Increased bone density
Having a high bone density means your body has a strong structure for everyday activities and is less prone to the risks of osteoporosis. While exercise generally improves bone structure, some are better than others. Sports like swimming, cycling, and running aren’t weight-bearing exercises, so they don’t improve bone very much. Studies even suggest that it lowers bone mass. That’s why hiking can be beneficial for distance or endurance athletes.
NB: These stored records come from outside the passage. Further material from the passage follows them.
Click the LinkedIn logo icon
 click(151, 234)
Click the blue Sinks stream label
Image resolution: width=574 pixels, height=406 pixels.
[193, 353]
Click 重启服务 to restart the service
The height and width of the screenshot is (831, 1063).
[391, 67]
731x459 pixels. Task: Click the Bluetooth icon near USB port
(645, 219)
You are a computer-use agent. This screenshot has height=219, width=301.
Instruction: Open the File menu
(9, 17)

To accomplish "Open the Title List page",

It’s important for endurance athletes to work on their core so they can efficiently and consistently move throughout a race. Going through rough terrain means your core and lower back has to work extra hard to keep you stable.
Mental health and clarity
Hiking is one of the best stress-reducers, and it’s especially important for people who live in cities. A 2015 study showed that people who went through a 90-minute walk in nature showed lower levels of rumination, which are repetitive negative thoughts. Endurance sport is half a mental battle. If you’re not mentally strong enough to face the distance, then training can mean nothing.